[Assignment] Nothing but an exact repetition of the entries should appear in the answer.

(Saved data entries)
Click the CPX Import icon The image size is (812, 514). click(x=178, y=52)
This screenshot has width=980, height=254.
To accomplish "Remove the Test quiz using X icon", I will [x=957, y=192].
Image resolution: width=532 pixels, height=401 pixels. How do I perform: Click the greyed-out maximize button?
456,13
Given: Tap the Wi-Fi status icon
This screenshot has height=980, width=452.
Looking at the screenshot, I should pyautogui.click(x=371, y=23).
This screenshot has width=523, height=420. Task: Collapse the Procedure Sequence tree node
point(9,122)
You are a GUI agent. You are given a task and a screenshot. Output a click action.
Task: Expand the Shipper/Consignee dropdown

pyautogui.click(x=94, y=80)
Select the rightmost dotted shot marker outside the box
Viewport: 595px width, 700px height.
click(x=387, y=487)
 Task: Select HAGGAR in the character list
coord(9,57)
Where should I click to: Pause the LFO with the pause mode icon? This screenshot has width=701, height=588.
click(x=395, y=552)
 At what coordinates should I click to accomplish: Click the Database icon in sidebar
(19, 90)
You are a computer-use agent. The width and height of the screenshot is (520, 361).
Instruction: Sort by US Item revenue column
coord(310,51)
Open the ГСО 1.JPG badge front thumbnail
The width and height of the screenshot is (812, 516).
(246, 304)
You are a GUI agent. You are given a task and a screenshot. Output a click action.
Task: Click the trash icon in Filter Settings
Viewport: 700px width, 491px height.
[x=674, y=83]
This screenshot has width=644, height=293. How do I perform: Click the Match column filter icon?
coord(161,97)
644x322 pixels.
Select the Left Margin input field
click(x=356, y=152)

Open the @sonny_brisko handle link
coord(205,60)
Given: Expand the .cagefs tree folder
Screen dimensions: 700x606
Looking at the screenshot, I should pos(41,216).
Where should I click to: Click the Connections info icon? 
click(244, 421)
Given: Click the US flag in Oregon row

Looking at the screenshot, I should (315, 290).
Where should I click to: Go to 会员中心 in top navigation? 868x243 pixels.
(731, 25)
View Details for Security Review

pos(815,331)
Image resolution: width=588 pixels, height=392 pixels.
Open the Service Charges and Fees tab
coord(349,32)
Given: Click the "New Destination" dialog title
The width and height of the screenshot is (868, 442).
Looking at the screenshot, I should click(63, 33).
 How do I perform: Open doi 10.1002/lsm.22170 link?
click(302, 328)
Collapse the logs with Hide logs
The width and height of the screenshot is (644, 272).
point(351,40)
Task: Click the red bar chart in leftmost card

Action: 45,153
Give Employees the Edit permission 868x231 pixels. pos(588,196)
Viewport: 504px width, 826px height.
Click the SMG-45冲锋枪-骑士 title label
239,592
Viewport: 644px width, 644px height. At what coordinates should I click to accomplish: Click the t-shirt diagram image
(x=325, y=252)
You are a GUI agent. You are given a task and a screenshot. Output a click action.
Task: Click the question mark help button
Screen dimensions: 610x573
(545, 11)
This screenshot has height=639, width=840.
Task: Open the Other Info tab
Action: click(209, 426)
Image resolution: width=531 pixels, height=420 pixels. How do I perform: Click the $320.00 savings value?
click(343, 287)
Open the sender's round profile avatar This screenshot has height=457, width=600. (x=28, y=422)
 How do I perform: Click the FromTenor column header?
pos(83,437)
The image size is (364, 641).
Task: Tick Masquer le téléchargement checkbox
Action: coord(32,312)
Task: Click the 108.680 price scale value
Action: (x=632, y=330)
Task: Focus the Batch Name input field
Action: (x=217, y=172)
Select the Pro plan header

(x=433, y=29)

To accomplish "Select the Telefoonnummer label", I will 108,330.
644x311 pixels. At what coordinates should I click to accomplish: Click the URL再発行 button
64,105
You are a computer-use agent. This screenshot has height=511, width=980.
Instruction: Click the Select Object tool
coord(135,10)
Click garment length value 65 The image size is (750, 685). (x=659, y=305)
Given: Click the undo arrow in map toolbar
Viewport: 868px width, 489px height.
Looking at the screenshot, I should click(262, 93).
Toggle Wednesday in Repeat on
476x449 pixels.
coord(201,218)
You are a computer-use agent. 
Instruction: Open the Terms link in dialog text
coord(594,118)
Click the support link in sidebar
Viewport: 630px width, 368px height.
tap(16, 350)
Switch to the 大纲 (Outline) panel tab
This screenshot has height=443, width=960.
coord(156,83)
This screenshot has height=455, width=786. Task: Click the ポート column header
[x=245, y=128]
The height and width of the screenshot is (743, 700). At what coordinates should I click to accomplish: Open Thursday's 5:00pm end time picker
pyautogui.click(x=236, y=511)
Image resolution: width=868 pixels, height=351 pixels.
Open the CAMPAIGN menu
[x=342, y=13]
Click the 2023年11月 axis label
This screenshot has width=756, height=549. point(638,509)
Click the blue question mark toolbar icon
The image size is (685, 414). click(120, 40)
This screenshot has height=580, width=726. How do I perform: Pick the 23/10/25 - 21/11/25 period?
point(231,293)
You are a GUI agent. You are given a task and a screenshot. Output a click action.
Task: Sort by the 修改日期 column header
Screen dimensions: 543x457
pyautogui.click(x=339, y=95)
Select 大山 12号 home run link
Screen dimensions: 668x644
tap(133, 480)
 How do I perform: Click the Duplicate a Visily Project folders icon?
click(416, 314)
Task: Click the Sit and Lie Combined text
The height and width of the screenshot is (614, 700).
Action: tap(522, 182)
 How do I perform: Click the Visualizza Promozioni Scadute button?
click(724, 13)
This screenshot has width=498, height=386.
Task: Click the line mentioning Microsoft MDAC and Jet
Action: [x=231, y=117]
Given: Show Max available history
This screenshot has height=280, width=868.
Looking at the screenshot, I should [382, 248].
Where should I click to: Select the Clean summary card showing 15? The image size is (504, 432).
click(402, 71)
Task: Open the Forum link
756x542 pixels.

[Result of this exercise]
Click the CPX Import icon The image size is (812, 514). click(x=178, y=52)
This screenshot has width=980, height=254.
To accomplish "Remove the Test quiz using X icon", I will [x=957, y=192].
Image resolution: width=532 pixels, height=401 pixels. How do I perform: Click the greyed-out maximize button?
456,13
Given: Tap the Wi-Fi status icon
This screenshot has height=980, width=452.
Looking at the screenshot, I should pyautogui.click(x=371, y=23).
This screenshot has width=523, height=420. Task: Collapse the Procedure Sequence tree node
point(9,122)
You are a GUI agent. You are given a task and a screenshot. Output a click action.
Task: Expand the Shipper/Consignee dropdown

pyautogui.click(x=94, y=80)
Select the rightmost dotted shot marker outside the box
Viewport: 595px width, 700px height.
click(x=387, y=487)
 Task: Select HAGGAR in the character list
coord(9,57)
Where should I click to: Pause the LFO with the pause mode icon? This screenshot has width=701, height=588.
click(x=395, y=552)
 At what coordinates should I click to accomplish: Click the Database icon in sidebar
(19, 90)
You are a computer-use agent. The width and height of the screenshot is (520, 361).
Instruction: Sort by US Item revenue column
coord(310,51)
Open the ГСО 1.JPG badge front thumbnail
The width and height of the screenshot is (812, 516).
(246, 304)
You are a GUI agent. You are given a task and a screenshot. Output a click action.
Task: Click the trash icon in Filter Settings
Viewport: 700px width, 491px height.
[x=674, y=83]
This screenshot has width=644, height=293. How do I perform: Click the Match column filter icon?
coord(161,97)
644x322 pixels.
Select the Left Margin input field
click(x=356, y=152)

Open the @sonny_brisko handle link
coord(205,60)
Given: Expand the .cagefs tree folder
Screen dimensions: 700x606
Looking at the screenshot, I should pos(41,216).
Where should I click to: Click the Connections info icon? 
click(244, 421)
Given: Click the US flag in Oregon row

Looking at the screenshot, I should (315, 290).
Where should I click to: Go to 会员中心 in top navigation? 868x243 pixels.
(731, 25)
View Details for Security Review

pos(815,331)
Image resolution: width=588 pixels, height=392 pixels.
Open the Service Charges and Fees tab
coord(349,32)
Given: Click the "New Destination" dialog title
The width and height of the screenshot is (868, 442).
Looking at the screenshot, I should click(63, 33).
 How do I perform: Open doi 10.1002/lsm.22170 link?
click(302, 328)
Collapse the logs with Hide logs
The width and height of the screenshot is (644, 272).
point(351,40)
Task: Click the red bar chart in leftmost card

Action: 45,153
Give Employees the Edit permission 868x231 pixels. pos(588,196)
Viewport: 504px width, 826px height.
Click the SMG-45冲锋枪-骑士 title label
239,592
Viewport: 644px width, 644px height. At what coordinates should I click to accomplish: Click the t-shirt diagram image
(x=325, y=252)
You are a GUI agent. You are given a task and a screenshot. Output a click action.
Task: Click the question mark help button
Screen dimensions: 610x573
(545, 11)
This screenshot has height=639, width=840.
Task: Open the Other Info tab
Action: click(209, 426)
Image resolution: width=531 pixels, height=420 pixels. How do I perform: Click the $320.00 savings value?
click(343, 287)
Open the sender's round profile avatar This screenshot has height=457, width=600. (x=28, y=422)
 How do I perform: Click the FromTenor column header?
pos(83,437)
The image size is (364, 641).
Task: Tick Masquer le téléchargement checkbox
Action: coord(32,312)
Task: Click the 108.680 price scale value
Action: (x=632, y=330)
Task: Focus the Batch Name input field
Action: (x=217, y=172)
Select the Pro plan header

(x=433, y=29)

To accomplish "Select the Telefoonnummer label", I will 108,330.
644x311 pixels. At what coordinates should I click to accomplish: Click the URL再発行 button
64,105
You are a computer-use agent. This screenshot has height=511, width=980.
Instruction: Click the Select Object tool
coord(135,10)
Click garment length value 65 The image size is (750, 685). (x=659, y=305)
Given: Click the undo arrow in map toolbar
Viewport: 868px width, 489px height.
Looking at the screenshot, I should click(262, 93).
Toggle Wednesday in Repeat on
476x449 pixels.
coord(201,218)
You are a computer-use agent. 
Instruction: Open the Terms link in dialog text
coord(594,118)
Click the support link in sidebar
Viewport: 630px width, 368px height.
tap(16, 350)
Switch to the 大纲 (Outline) panel tab
This screenshot has height=443, width=960.
coord(156,83)
This screenshot has height=455, width=786. Task: Click the ポート column header
[x=245, y=128]
The height and width of the screenshot is (743, 700). At what coordinates should I click to accomplish: Open Thursday's 5:00pm end time picker
pyautogui.click(x=236, y=511)
Image resolution: width=868 pixels, height=351 pixels.
Open the CAMPAIGN menu
[x=342, y=13]
Click the 2023年11月 axis label
This screenshot has width=756, height=549. point(638,509)
Click the blue question mark toolbar icon
The image size is (685, 414). click(120, 40)
This screenshot has height=580, width=726. How do I perform: Pick the 23/10/25 - 21/11/25 period?
point(231,293)
You are a GUI agent. You are given a task and a screenshot. Output a click action.
Task: Sort by the 修改日期 column header
Screen dimensions: 543x457
pyautogui.click(x=339, y=95)
Select 大山 12号 home run link
Screen dimensions: 668x644
tap(133, 480)
 How do I perform: Click the Duplicate a Visily Project folders icon?
click(416, 314)
Task: Click the Sit and Lie Combined text
The height and width of the screenshot is (614, 700).
Action: tap(522, 182)
 How do I perform: Click the Visualizza Promozioni Scadute button?
click(724, 13)
This screenshot has width=498, height=386.
Task: Click the line mentioning Microsoft MDAC and Jet
Action: [x=231, y=117]
Given: Show Max available history
This screenshot has height=280, width=868.
Looking at the screenshot, I should [382, 248].
Where should I click to: Select the Clean summary card showing 15? The image size is (504, 432).
click(402, 71)
Task: Open the Forum link
756x542 pixels.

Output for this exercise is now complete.